Requirement 1
According to the passage on the Pulumi Kubernetes Operator, what Kubernetes Custom Resource does the Operator define?

Supplied passage
........
What is the Pulumi Kubernetes Operator?
The Pulumi Kubernetes Operator defines a Kubernetes Custom Resource called pulumi.com/v1/Stack
, which represents a Pulumi stack. The Pulumi stack can be authored in any supported Pulumi language (TypeScript, Python, Go, .NET, Java, YAML) and can deploy and manage cloud infrastructure in any supported cloud (AWS, Azure, GCP, Kubernetes and 60+ additional cloud and SaaS providers). The Pulumi Kubernetes Operator triggers cloud deployments based on changes to the Stack
Custom Resource or the resources it uses.
As a result, the Pulumi Kubernetes Operator enables users to specify the desired state of their cloud infrastructure by using resources managed directly in their Kubernetes cluster. Modifying those Kubernetes resources will trigger creation, updates, and deletion of the underlying cloud infrastructure that they manage.
For example, the Operator can use the Stack
resource below to run a Pulumi program, as defined in a GitHub repository, to deploy NGINX. Subsequent commits to the repository, or changes to the stack’s configuration, will cause the Operator to re-deploy the infrastructure.
........
Data for this exercise
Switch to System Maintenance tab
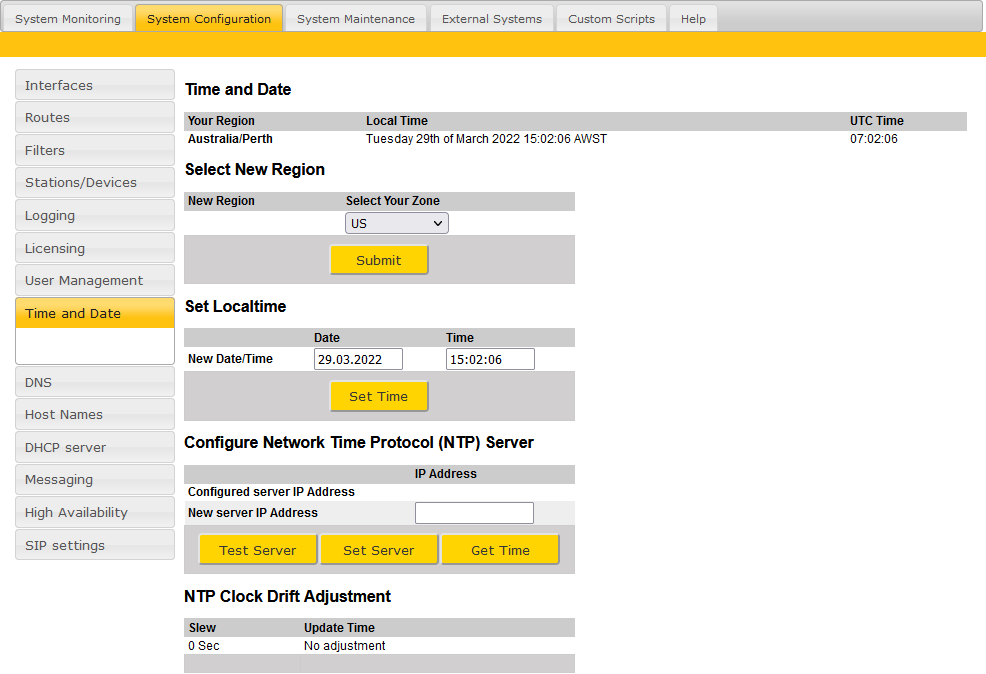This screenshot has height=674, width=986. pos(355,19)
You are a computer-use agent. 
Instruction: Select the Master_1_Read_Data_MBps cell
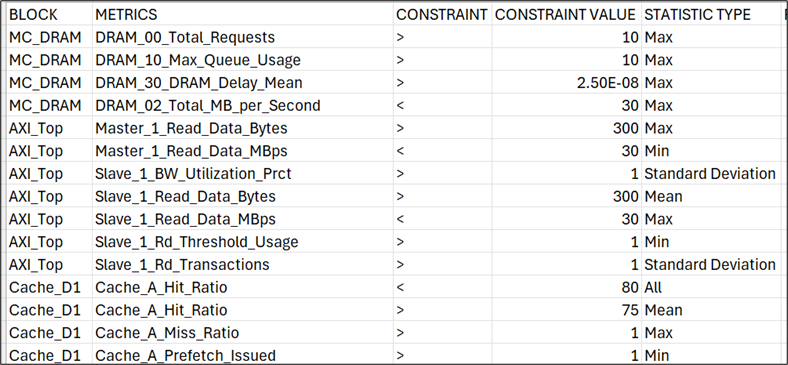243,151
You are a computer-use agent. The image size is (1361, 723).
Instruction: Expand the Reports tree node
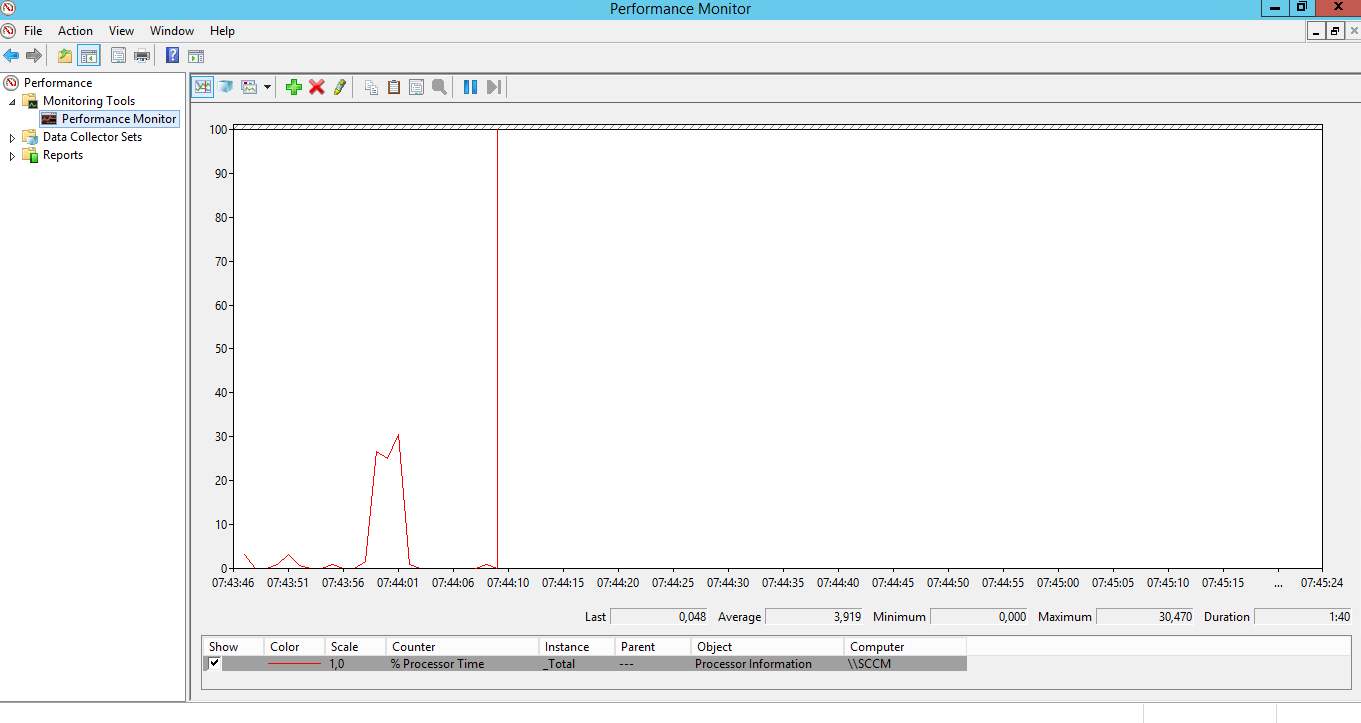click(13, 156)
........
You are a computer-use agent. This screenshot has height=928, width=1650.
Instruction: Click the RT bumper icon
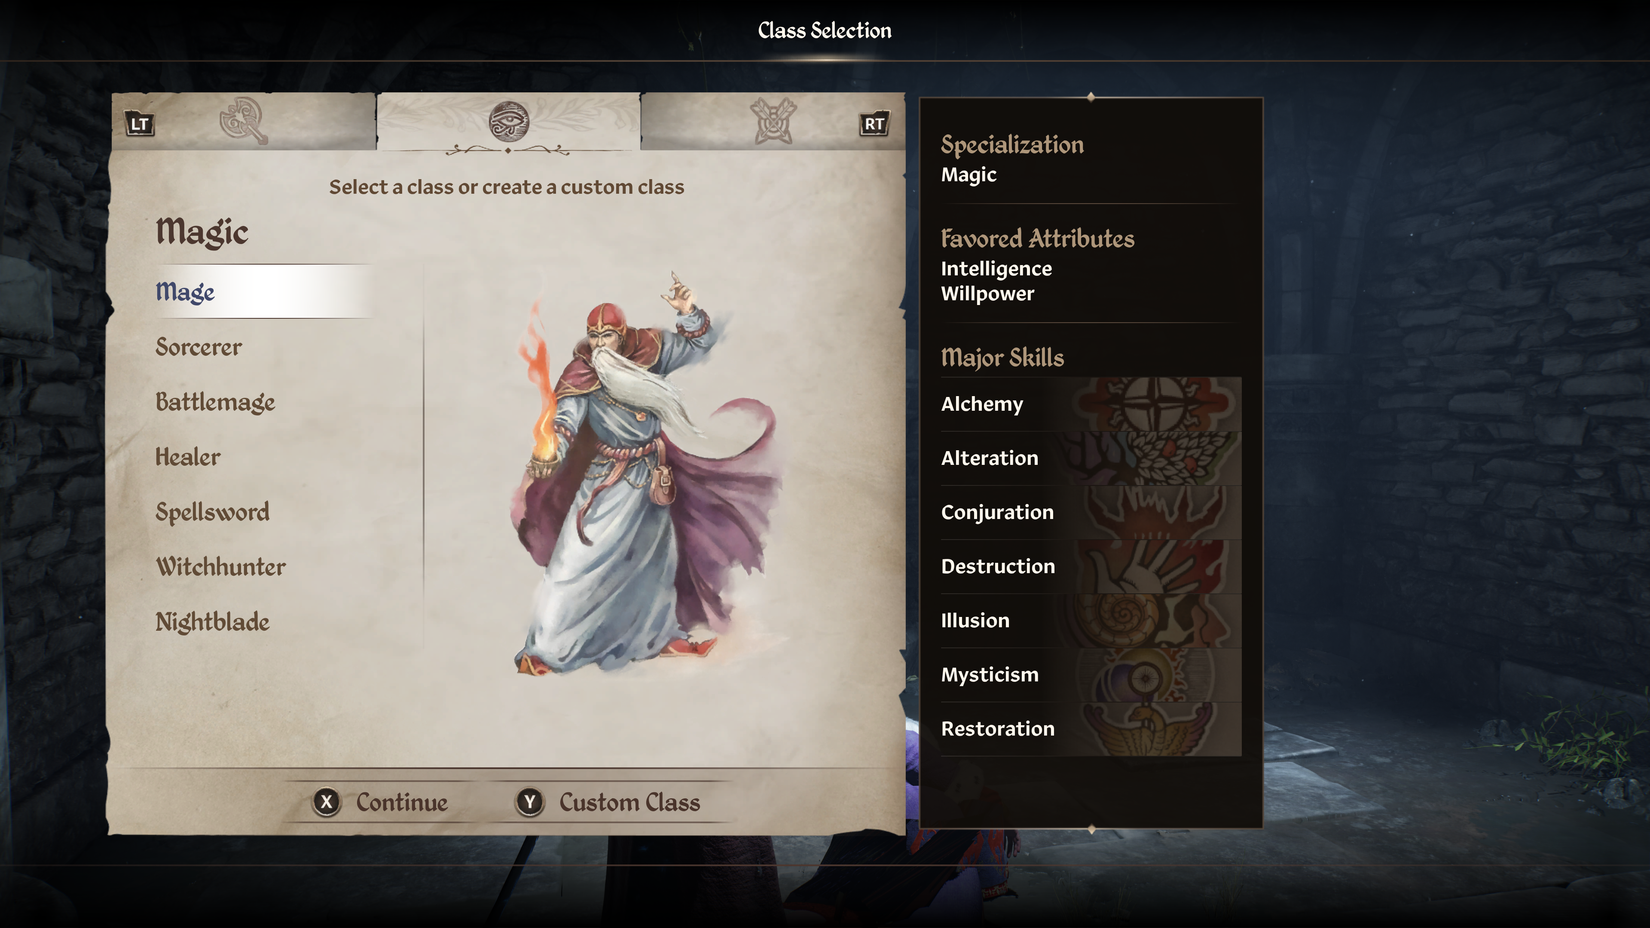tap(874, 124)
........
Requirement 2
Rewrite the records between the line containing "You are a computer-use agent. The" and the line containing "click(13, 156)", inclusive, with the requests kept and every coordinate in the answers shifted by -49. Reproduce only those lines, and leave the pictures out.

Exercise output 1
pulumi.com/v1/Stack

Exercise output 2
You are a computer-use agent. The image size is (1361, 723).
Instruction: Expand the Reports tree node
click(-36, 107)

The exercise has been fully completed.